She dropped her arm. “Then I stand by my original assessment.” Yessi glanced around. “Where is this Dax?”

“He’ll be here,” I said, suppressing the automatic smile at the mention of my recent bang buddy. I changed the subject. “Have you talked to Kelly lately?”

She shook her head. “I’ve called her a bunch, and she hasn’t called me back.”

“I’m worried about her,” I said. “She obviously has reasons to be annoyed with me, but I can’t believe she’s ‘cut you out of my life’ pissed off.”

Yessi and I had cleared the air quickly after the shower incident. She’d been a little hurt by my not telling her about certain things in my life, but we both realized that we needed to do more to prioritize our friendship, even when it wasn’t convenient. That was part of the reason she agreed to come tonight. Kelly, however, seemed determined to keep pushing us both away.

“It has to be wedding stress,” Yessi said.

“I don’t know. I think there must be more going on.”

“More what going on?” I glanced up to find Dax—dark jeans, black tee, scruffy beard, and messy hair—standing next to me. My heart skipped a beat.

“Hey…” I beamed at him, resisting the urge to jump up and hug him. Instead I shot him a little wave, which he acknowledged with a quick wink that sent the butterflies in my gut soaring. “Dax, this is my friend Yessi. Yessi, this is Dax.”

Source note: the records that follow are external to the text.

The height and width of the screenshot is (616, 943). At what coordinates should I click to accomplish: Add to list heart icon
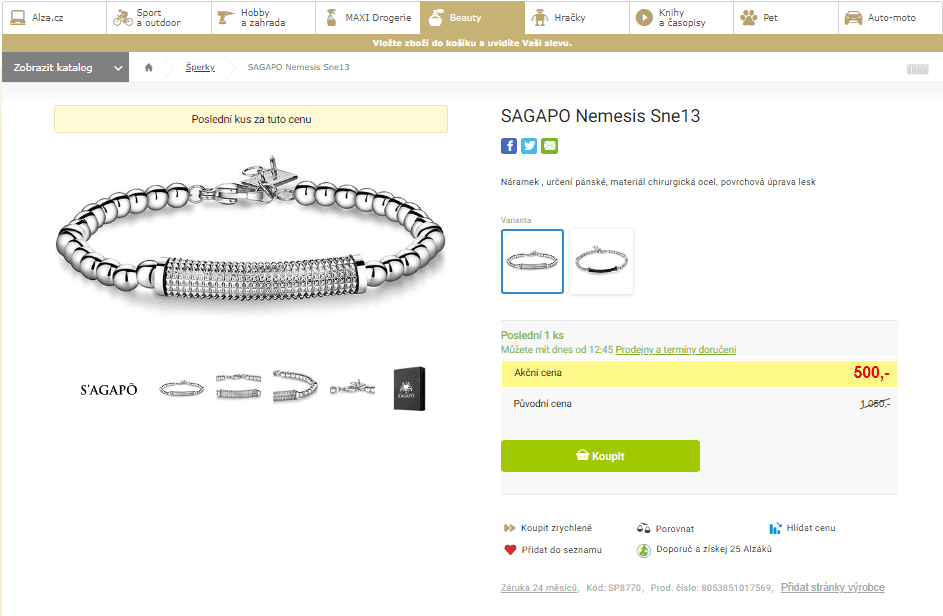(x=510, y=550)

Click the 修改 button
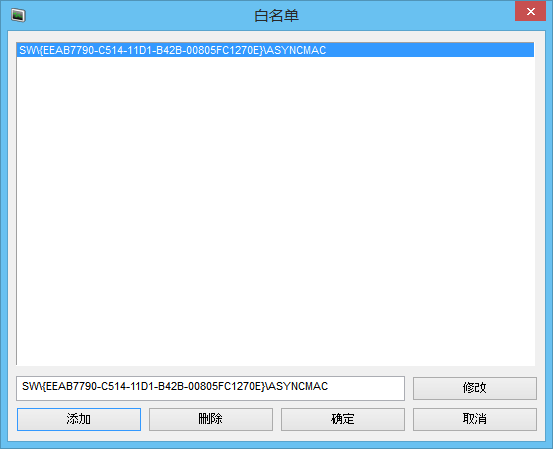tap(475, 388)
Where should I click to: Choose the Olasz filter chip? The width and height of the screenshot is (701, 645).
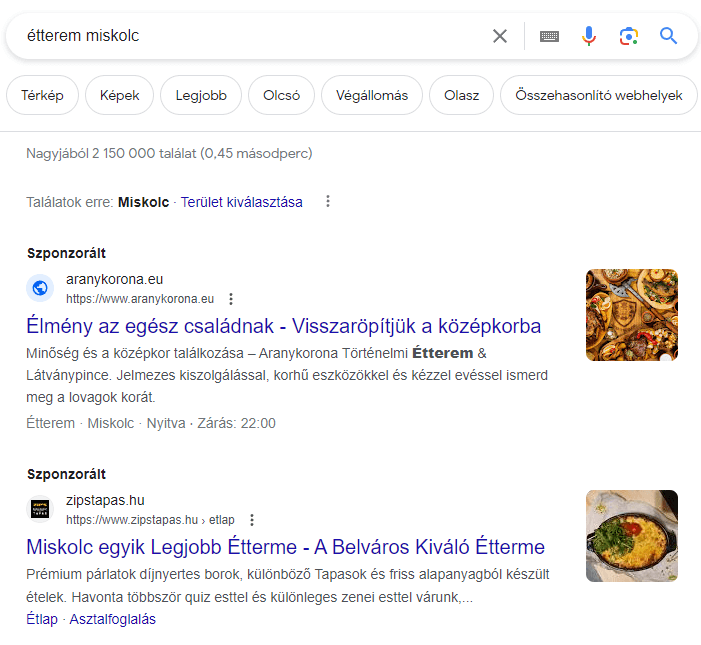pos(461,96)
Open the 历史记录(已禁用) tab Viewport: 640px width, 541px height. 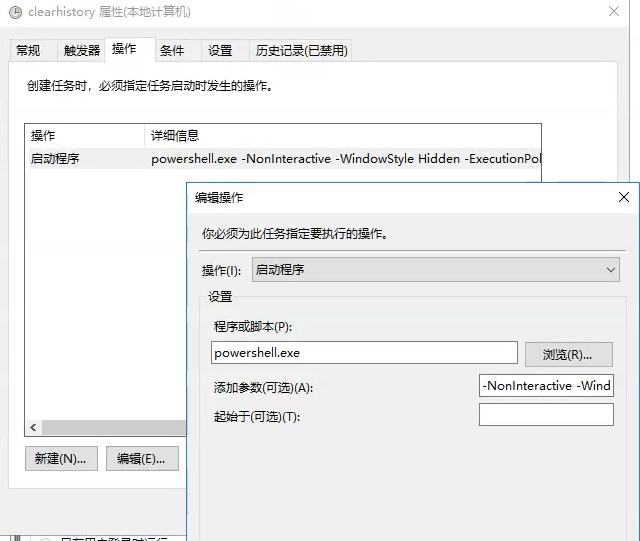point(301,51)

“Nice to meet you officially.” Dax shook Yessi’s hand. “I’m gonna grab a drink. Can I get you both anything?” His eyes narrowed at Yessi. “You’re…Green Line?”

“Good memory. Yeah, I can have one.” She waited until Dax was up at the bar. “I like him.”

“What?” My ears burned.

She tapped her head. “Good recall. He must be solid at trivia.”

“Oh.” I sipped my water. “Yeah.” I watched him at the bar, his elbows on the counter and his gaze on one of the TVs, while a trio of young women nearby giggled and gawked at him. He didn’t give them a first or a second glance. I couldn’t help smiling.

“How are things with you and Rob?” Yessi asked.

She snapped me out of my little daydream about what had…gone down…between Dax and me earlier this morning. “Oh,” I said. “Fine. Whatever.”

Dax set Yessi’s beer in front of her.

She sipped the foam off her Green Line. “Dax, what do you think about this whole Rob thing?”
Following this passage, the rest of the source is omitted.